Please convert the records below into a Markdown table with the columns "Row" and "Line", giving each line its row number and leaving out blank lines.
-------- Information supplied --------
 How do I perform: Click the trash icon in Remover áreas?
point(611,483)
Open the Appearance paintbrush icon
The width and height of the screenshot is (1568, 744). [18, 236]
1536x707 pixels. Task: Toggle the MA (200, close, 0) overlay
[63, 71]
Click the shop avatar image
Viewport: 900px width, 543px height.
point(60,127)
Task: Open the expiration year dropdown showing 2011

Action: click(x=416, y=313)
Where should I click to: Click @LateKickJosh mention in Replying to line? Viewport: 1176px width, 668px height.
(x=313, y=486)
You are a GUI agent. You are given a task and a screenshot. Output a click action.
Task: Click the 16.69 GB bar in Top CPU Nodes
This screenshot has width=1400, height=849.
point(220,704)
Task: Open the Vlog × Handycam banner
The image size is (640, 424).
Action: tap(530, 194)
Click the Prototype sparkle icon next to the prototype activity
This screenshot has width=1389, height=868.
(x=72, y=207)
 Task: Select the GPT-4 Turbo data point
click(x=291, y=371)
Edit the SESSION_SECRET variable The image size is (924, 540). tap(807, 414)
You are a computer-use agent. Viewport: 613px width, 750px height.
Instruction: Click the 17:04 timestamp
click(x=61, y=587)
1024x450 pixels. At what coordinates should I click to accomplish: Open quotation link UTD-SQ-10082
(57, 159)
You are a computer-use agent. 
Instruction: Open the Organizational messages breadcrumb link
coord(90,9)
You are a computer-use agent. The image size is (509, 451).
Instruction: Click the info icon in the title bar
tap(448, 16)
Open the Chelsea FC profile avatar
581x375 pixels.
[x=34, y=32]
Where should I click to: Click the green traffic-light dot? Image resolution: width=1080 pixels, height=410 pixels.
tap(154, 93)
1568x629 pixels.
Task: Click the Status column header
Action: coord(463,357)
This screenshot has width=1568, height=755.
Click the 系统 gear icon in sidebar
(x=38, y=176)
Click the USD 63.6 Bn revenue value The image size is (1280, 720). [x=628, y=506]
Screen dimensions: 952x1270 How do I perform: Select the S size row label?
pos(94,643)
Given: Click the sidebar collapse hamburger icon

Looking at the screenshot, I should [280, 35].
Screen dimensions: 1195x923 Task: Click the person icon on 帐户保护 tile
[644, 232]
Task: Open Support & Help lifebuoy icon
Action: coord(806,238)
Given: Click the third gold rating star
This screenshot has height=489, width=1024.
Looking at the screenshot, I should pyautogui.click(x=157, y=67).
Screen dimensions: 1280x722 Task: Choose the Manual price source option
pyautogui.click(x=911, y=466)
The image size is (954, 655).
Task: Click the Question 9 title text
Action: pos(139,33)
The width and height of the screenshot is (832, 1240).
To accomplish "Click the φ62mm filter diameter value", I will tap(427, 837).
--------
◆ **Correct output**
| Row | Line |
|---|---|
| 1 |  How do I perform: Click the trash icon in Remover áreas? |
| 2 | point(611,483) |
| 3 | Open the Appearance paintbrush icon |
| 4 | The width and height of the screenshot is (1568, 744). [18, 236] |
| 5 | 1536x707 pixels. Task: Toggle the MA (200, close, 0) overlay |
| 6 | [63, 71] |
| 7 | Click the shop avatar image |
| 8 | Viewport: 900px width, 543px height. |
| 9 | point(60,127) |
| 10 | Task: Open the expiration year dropdown showing 2011 |
| 11 | Action: click(x=416, y=313) |
| 12 | Where should I click to: Click @LateKickJosh mention in Replying to line? Viewport: 1176px width, 668px height. |
| 13 | (x=313, y=486) |
| 14 | You are a GUI agent. You are given a task and a screenshot. Output a click action. |
| 15 | Task: Click the 16.69 GB bar in Top CPU Nodes |
| 16 | This screenshot has width=1400, height=849. |
| 17 | point(220,704) |
| 18 | Task: Open the Vlog × Handycam banner |
| 19 | The image size is (640, 424). |
| 20 | Action: tap(530, 194) |
| 21 | Click the Prototype sparkle icon next to the prototype activity |
| 22 | This screenshot has width=1389, height=868. |
| 23 | (x=72, y=207) |
| 24 |  Task: Select the GPT-4 Turbo data point |
| 25 | click(x=291, y=371) |
| 26 | Edit the SESSION_SECRET variable The image size is (924, 540). tap(807, 414) |
| 27 | You are a computer-use agent. Viewport: 613px width, 750px height. |
| 28 | Instruction: Click the 17:04 timestamp |
| 29 | click(x=61, y=587) |
| 30 | 1024x450 pixels. At what coordinates should I click to accomplish: Open quotation link UTD-SQ-10082 |
| 31 | (57, 159) |
| 32 | You are a computer-use agent.  |
| 33 | Instruction: Open the Organizational messages breadcrumb link |
| 34 | coord(90,9) |
| 35 | You are a computer-use agent. The image size is (509, 451). |
| 36 | Instruction: Click the info icon in the title bar |
| 37 | tap(448, 16) |
| 38 | Open the Chelsea FC profile avatar |
| 39 | 581x375 pixels. |
| 40 | [x=34, y=32] |
| 41 | Where should I click to: Click the green traffic-light dot? Image resolution: width=1080 pixels, height=410 pixels. |
| 42 | tap(154, 93) |
| 43 | 1568x629 pixels. |
| 44 | Task: Click the Status column header |
| 45 | Action: coord(463,357) |
| 46 | This screenshot has width=1568, height=755. |
| 47 | Click the 系统 gear icon in sidebar |
| 48 | (x=38, y=176) |
| 49 | Click the USD 63.6 Bn revenue value The image size is (1280, 720). [x=628, y=506] |
| 50 | Screen dimensions: 952x1270 How do I perform: Select the S size row label? |
| 51 | pos(94,643) |
| 52 | Given: Click the sidebar collapse hamburger icon |
| 53 | Looking at the screenshot, I should [280, 35]. |
| 54 | Screen dimensions: 1195x923 Task: Click the person icon on 帐户保护 tile |
| 55 | [644, 232] |
| 56 | Task: Open Support & Help lifebuoy icon |
| 57 | Action: coord(806,238) |
| 58 | Given: Click the third gold rating star |
| 59 | This screenshot has height=489, width=1024. |
| 60 | Looking at the screenshot, I should pyautogui.click(x=157, y=67). |
| 61 | Screen dimensions: 1280x722 Task: Choose the Manual price source option |
| 62 | pyautogui.click(x=911, y=466) |
| 63 | The image size is (954, 655). |
| 64 | Task: Click the Question 9 title text |
| 65 | Action: pos(139,33) |
| 66 | The width and height of the screenshot is (832, 1240). |
| 67 | To accomplish "Click the φ62mm filter diameter value", I will tap(427, 837). |